Government bond markets rallied on Thursday after a sharp slowdown in eurozone business activity intensified fears about the health of the global economy.
Germany’s 10-year Bund yield dropped 0.2 percentage points to 1.42 per cent, reflecting a rise in the price of the benchmark debt instrument, after a closely watched survey of business activity in the euro area registered a reading of 51.9 for June – a 16- month low and well beneath consensus estimates of 54.
The disappointing data fanned concerns that global growth is waning at a time when central banks are raising interest rates aggressively in an attempt to tame the highest inflation rates in decades.
US government debt prices also surged higher, with the yield on the 10-year Treasury note, seen as a benchmark for borrowing costs worldwide, dropping 0.12 percentage points to 3.04 per cent. The two-year US yield, which closely tracks interest rate expectations, rose 0.12 percentage points.
On Wednesday, Federal Reserve chair Jay Powell said during the first two days of congressional testimony that recession was “certainly a possibility” for the world’s largest economy – though he argued that it was sufficiently resilient to withstand tougher monetary policy. He added on Thursday that the Fed had an “unconditional” commitment to fight inflation, which hit 8.6 per cent in May.
“The bond market is grappling with the idea that central banks are hiking rates into a pretty sharp slowdown,” said Peter Goves, a fixed-income analyst at MFS Investment Management. “The growth concerns have been around for a while, but they’ve suddenly moved into focus.”
“Central bankers have been much more focused on inflation recently – and rightly so,” he added, “but they have to thread that needle of tightening without undermining demand too significantly.”
In equity markets, Wall Street’s S&P 500 added 0.5 per cent.

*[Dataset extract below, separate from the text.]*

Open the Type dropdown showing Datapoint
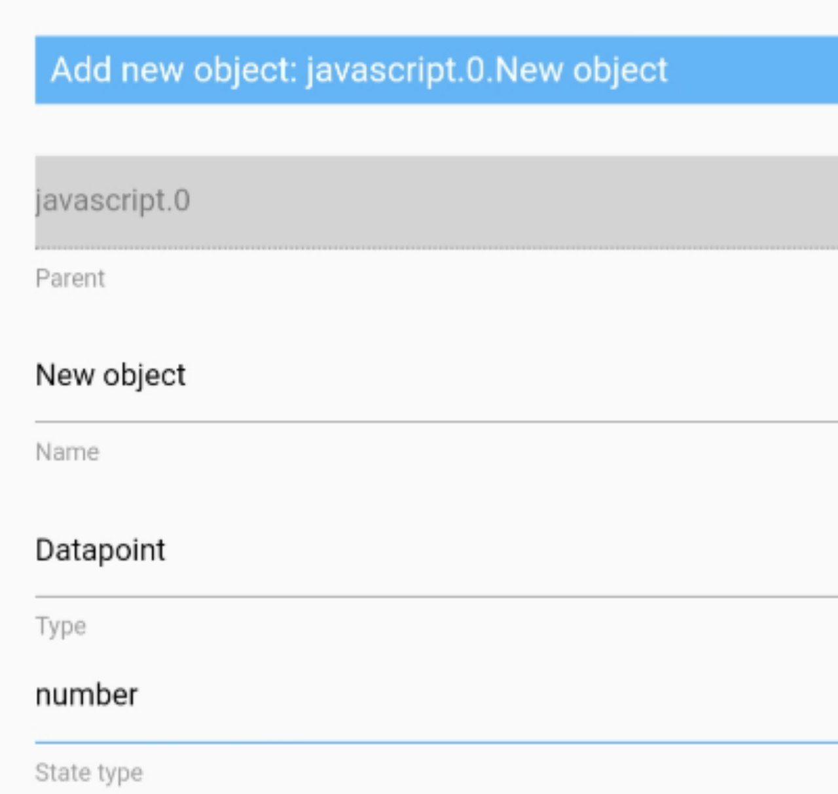838x794 pixels. pyautogui.click(x=437, y=550)
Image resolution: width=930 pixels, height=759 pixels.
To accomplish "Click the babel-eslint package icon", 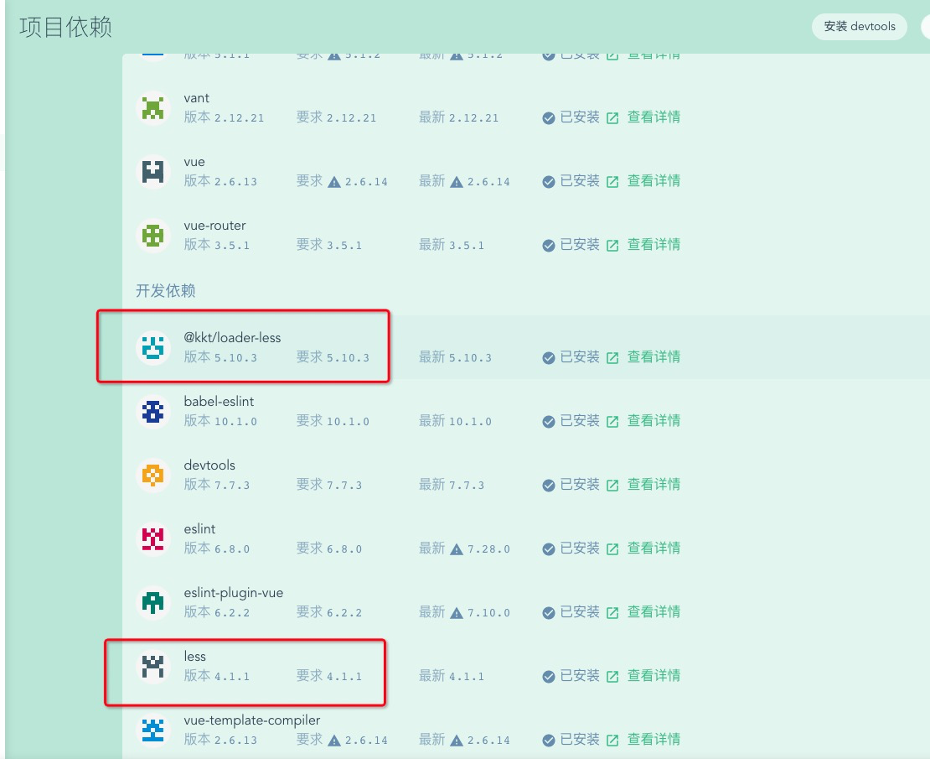I will tap(151, 411).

The technology-heavy Nasdaq Composite rose 0.8 per cent, but remained almost 30 per cent lower in the year to date. Europe’s Stoxx 600 index fell 0.8 per cent.
“The market is already down over 20 percent [from its January peak] in the US; about the same in Europe, ”said Marco Pirondini, head of US equities at Amundi. “A lot is already in the market, which is telling you there’ll be a slowdown.”
Kit Juckes, global fixed-income strategist at Société Générale, suggested there will be little clarity in markets until after the summer.
“It’s all as clear as mud,” he said. “It does not matter how much you put interest rates up now, demand is going to be red hot this summer and then it could cool off or maybe it carries on.”
Norges Bank on Thursday joined a wave of central banks raising interest rates aggressively to tackle inflation, lifting borrowing costs by 0.5 percentage points to 1.25 per cent in its first such increase since July 2002. Norway’s rate rise followed on from the Fed raising rates by 0.75 percentage points last week, its biggest increase since 1994.
The Bank of England and the Swiss National Bank also raised rates last week, while the European Central Bank has spelled out plans for its first increase in more than a decade next month.
Erica Dalstø, chief Norway strategist at Scandinavian bank SEB, said hawkish moves from other central banks had enabled Norway’s central bank to deviate from its guidance. “It’s obvious that Norges Bank is becoming much more worried about inflation risks to the extent that they are no longer referring to the risk on households.”
Oil prices slipped 0.5 per cent to just over $ 111 a barrel on Thursday, extending losses from the previous day.
In Asian markets, Hong Kong’s Hang Seng share index gained 1.3 per cent and Japan’s Topix index was flat.